News & Politics

Abortion funds proposed and primaries come into focus

Rounding up the week’s political news.

Gov. Kathy Hochul and Lt. Gov. Antonio Delgado at a Planned Parenthood rally at the Capitol.

Gov. Kathy Hochul and Lt. Gov. Antonio Delgado at a Planned Parenthood rally at the Capitol. Mike Groll/Office of Governor Kathy Hochul

New York is many things, but predictable is not one of them. Who had the mayor citing ghosts as a reason not to live in Gracie Mansion on their 2022 bingo card? How about an Assembly member getting his car stolen out of the Capitol garage because he left his keys in there? Sure, neither are a budget coyote or the arrest of an Albany reporter for using his phone, but hauntings and joy rides certainly aren’t par for the course when it comes to New York politics. For the rest of the week’s less kooky news, keep reading.

Abortion funds in New York

Gov. Kathy Hochul announced a new $35 million fund to help abortion services providers increase access to the procedure in the wake of a leaked draft U.S. Supreme Court decision overturning Roe v. Wade. Of that cash, $25 million is for the providers to help them expand their operations and cover costs for those lacking insurance. The rest will go toward increasing and improving security at those facilities with an anticipation that they may become greater targets for anti-abortion protesters. The announcement from the governor came just a day after state Attorney General Letitia James offered her support for legislation that would create a similar program to help provide additional funding to abortion providers meant to also help people coming from out of state seeking abortion care. New York is expected to see a large influx if the court officially overturns the right to an abortion, allowing many states to immediately implement total or near total bans on the procedure. 
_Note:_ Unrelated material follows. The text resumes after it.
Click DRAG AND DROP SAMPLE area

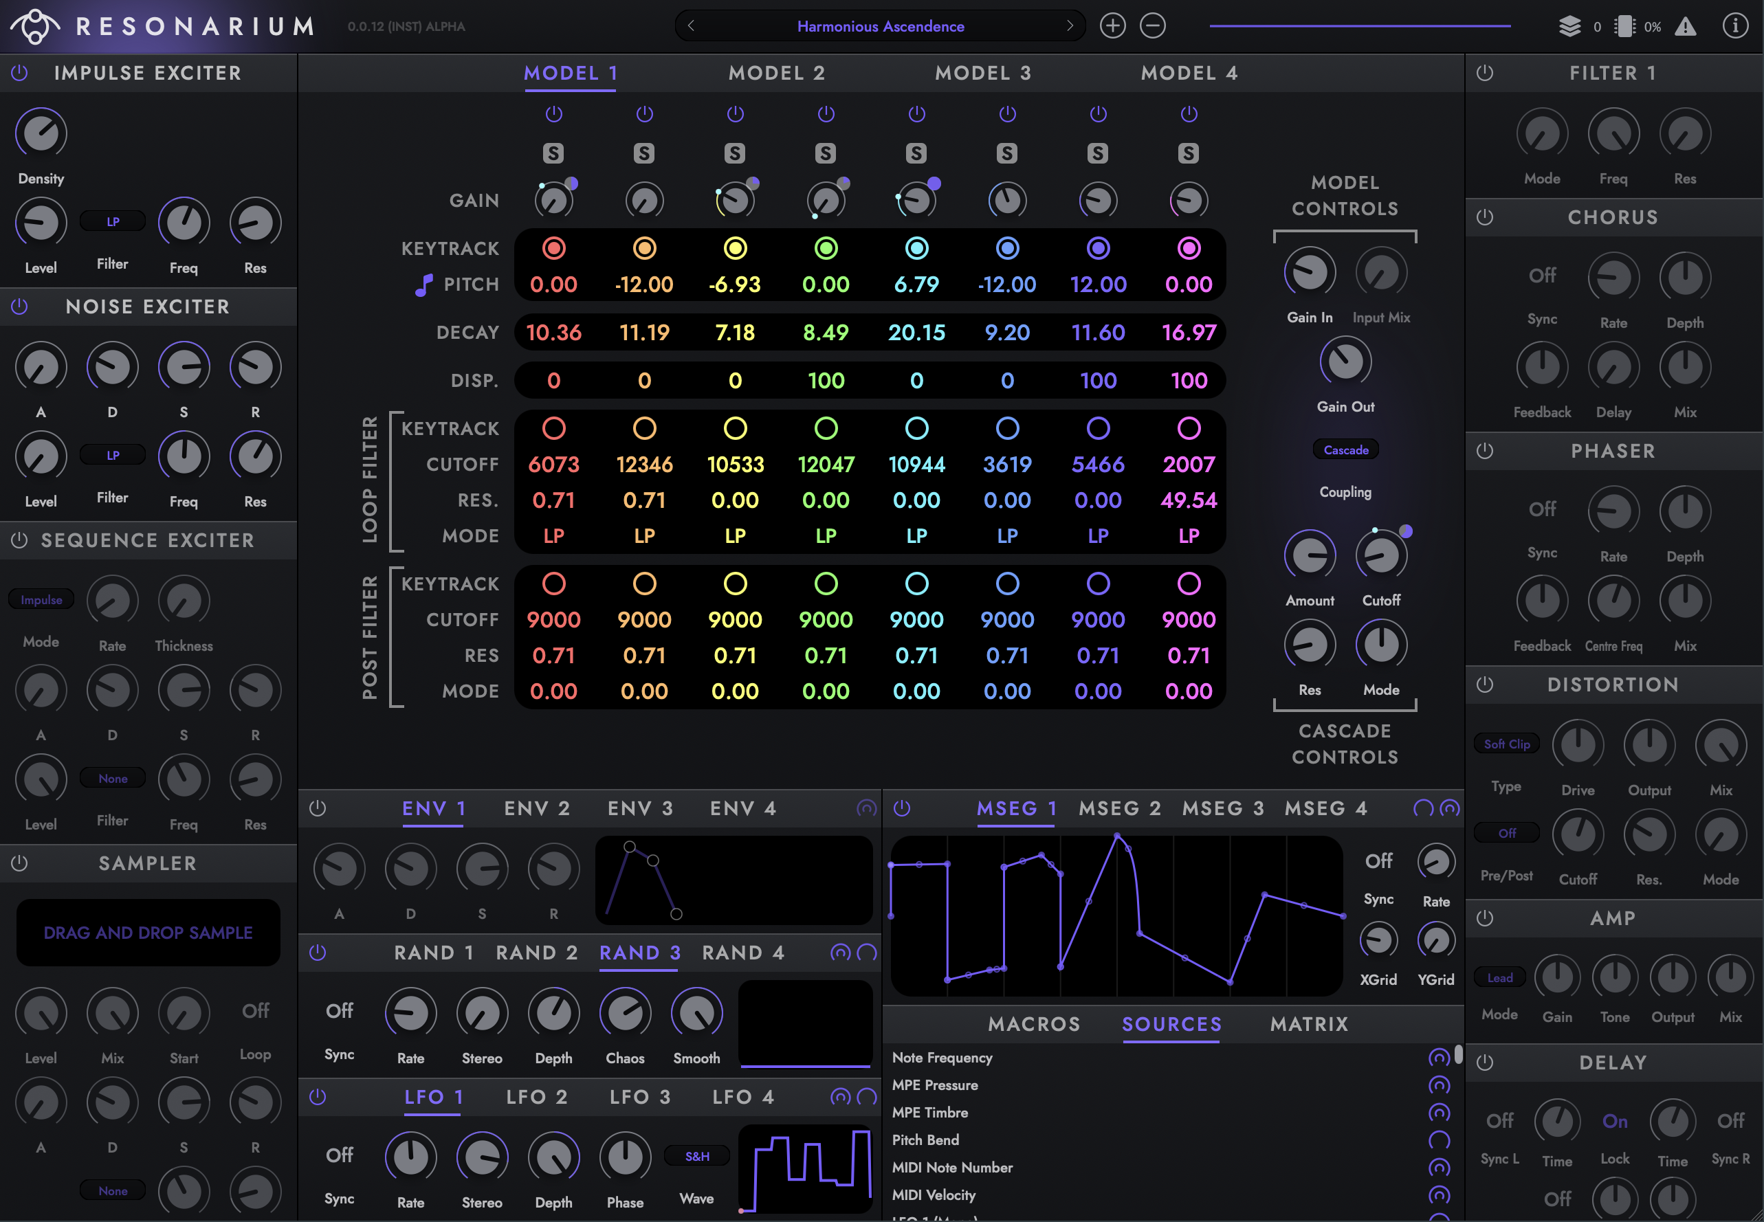click(x=148, y=933)
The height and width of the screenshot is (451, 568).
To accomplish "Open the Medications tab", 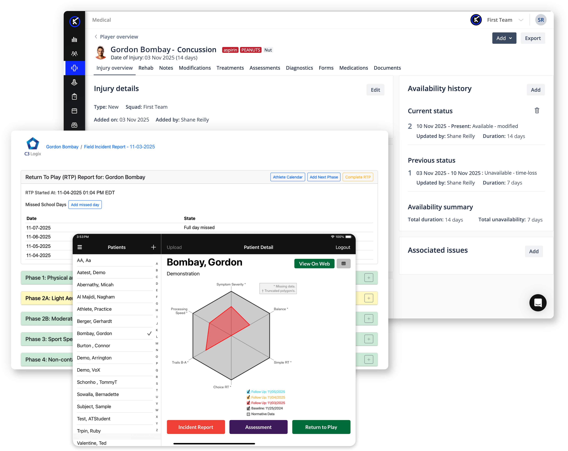I will (353, 68).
Primaries finally coming into focus

Although many New Yorkers still don’t know what districts they will vote in for congressional and state Senate primaries, confusion over redistricting and election dates is finally beginning to get cleared up. A federal judge officially gave permission to the state Board of Elections to move the primaries for Congress to Aug. 23, providing a waiver in this instance for a previous ruling that required New York to hold those primaries in June. Not long after that, a state Supreme Court judge upheld the Assembly district lines in the face of two new challenges, citing the lateness in bringing the challenges as the primary reason that the lines, as well as the June 28 primary day, will remain in place. So, the two election days and the contests taking place on them have been all but settled – and candidates now even have a new schedule for petitioning to get on the ballot for the later date. Luckily for those the state Board of Elections already certified, candidates who already petitioned and received approval don’t have to do it all over again. 

Adams targets ghost guns

New York City Mayor Eric Adams went on the offensive against ghost guns as crime in the city continues to go up. He called on the federal government to do more to crack down on the untraceable weapons that people can assemble at home, while at the same time offering up a defense of city cops as they tackle issues of gun violence. That defense came about the same time that the Civilian Complaint Review Board announced that it had substantiated over 100 more claims of police misconduct during the summer 2020 protests against police brutality. Adams maintained that final disciplinary decisions should remain in the hands of the police commissioner or the mayor. On the issue of ghost guns, Adams also specifically called out the company Polymer80, which manufactures ghost guns and makes the majority of those that police in the city have found at crime scenes.

Tom Reed resigns

In a surprising move, Rep. Tom Reed resigned from his position to accept a private sector job. He had already announced that he would not seek reelection in November following allegations of sexual misconduct. But his early exit creates a vacancy that will require a special election to fill. Joe Sempolinski, a former staffer and chair of the Steuben County GOP, immediately announced his intent to run in that special election. He had already been running in the race to replace Reed in November. Former state Sen. Catharine Young’s name has also been in the mix to potentially run in the special election.